# INST 414 — Additional Lab Tasks (Week 4)

Genetic screening + probability in pandas (independence and Bayes theorem).


## Setup

We will work with a genetic screening dataset with these columns:
- `has_variant`: 1 if the person has the genetic variant, 0 otherwise
- `screen_positive`: 1 if the screening test is positive, 0 otherwise
- `age_group`: a category like `Under 50` or `50+`

Unless otherwise stated, report probabilities rounded to 3 decimals.


In [None]:
import numpy as np
import pandas as pd


## Data
Run the next cell to create the dataset we’ll use for these tasks.
It’s a small, deterministic toy dataset with the columns we need: `age_group`, `has_variant`, and `screen_positive`.


In [None]:
# Generate a deterministic toy dataset

rng = np.random.default_rng(414)

n_under_50 = 2000
n_50_plus  = 2000

age_group = np.array(['Under 50'] * n_under_50 + ['50+'] * n_50_plus)

# Different pre-test probabilities by age group
p_variant = np.where(age_group == 'Under 50', 0.010, 0.030)
has_variant = (rng.random(age_group.size) < p_variant).astype(int)
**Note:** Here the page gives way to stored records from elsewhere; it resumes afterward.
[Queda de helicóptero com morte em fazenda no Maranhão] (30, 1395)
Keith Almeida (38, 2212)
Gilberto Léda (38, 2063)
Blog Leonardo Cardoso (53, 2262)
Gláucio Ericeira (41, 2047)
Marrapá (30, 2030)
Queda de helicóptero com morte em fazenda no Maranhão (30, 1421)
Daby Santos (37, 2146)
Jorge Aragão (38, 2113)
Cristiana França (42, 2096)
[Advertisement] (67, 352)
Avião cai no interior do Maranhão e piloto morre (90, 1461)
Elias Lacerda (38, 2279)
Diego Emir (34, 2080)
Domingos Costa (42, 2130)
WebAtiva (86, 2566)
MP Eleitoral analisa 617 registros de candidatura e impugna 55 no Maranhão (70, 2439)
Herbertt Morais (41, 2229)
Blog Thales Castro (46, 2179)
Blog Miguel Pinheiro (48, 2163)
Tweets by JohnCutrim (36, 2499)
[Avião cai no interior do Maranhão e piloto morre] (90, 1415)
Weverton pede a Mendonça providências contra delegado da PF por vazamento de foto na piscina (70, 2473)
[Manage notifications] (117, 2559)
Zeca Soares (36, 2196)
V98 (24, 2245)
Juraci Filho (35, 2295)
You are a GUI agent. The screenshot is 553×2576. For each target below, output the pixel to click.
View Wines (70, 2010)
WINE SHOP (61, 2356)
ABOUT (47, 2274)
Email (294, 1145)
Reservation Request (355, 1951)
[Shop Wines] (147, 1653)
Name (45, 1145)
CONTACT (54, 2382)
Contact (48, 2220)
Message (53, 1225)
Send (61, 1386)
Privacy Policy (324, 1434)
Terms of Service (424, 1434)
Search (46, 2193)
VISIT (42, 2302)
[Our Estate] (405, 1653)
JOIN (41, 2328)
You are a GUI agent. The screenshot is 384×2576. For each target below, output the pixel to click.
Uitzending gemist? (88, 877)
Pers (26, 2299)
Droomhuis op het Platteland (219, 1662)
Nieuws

# Screening test quality (same across groups in this toy example)
sensitivity = 0.86  # P ( screen_positive = 1 | has_variant = 1 )
specificity = 0.92  # P ( screen_positive = 0 | has_variant = 0 )

# Generate test results conditional on has_variant
screen_positive = np.empty_like(has_variant)

mask_variant = has_variant == 1
mask_no_variant = ~mask_variant

screen_positive[mask_variant] = (rng.random(mask_variant.sum()) < sensitivity).astype(int)
# For no-variant, a positive is a false positive: probability 1 - specificity
screen_positive[mask_no_variant] = (rng.random(mask_no_variant.sum()) < (1 - specificity)).astype(int)

# Add a small amount of missingness to practice isna / dropna
df = pd.DataFrame({
    'has_variant': has_variant,
    'screen_positive': screen_positive,
    'age_group': age_group,
})

missing_idx = rng.choice(df.index, size=40, replace=False)
df.loc[missing_idx[:15], 'has_variant'] = np.nan
df.loc[missing_idx[15:30], 'screen_positive'] = np.nan
df.loc[missing_idx[30:], 'age_group'] = np.nan

df.head()


## Task 1 — Load, inspect, and clean

1) Check missing values with `df.isna().sum()` for `has_variant`, `screen_positive`, and `age_group`.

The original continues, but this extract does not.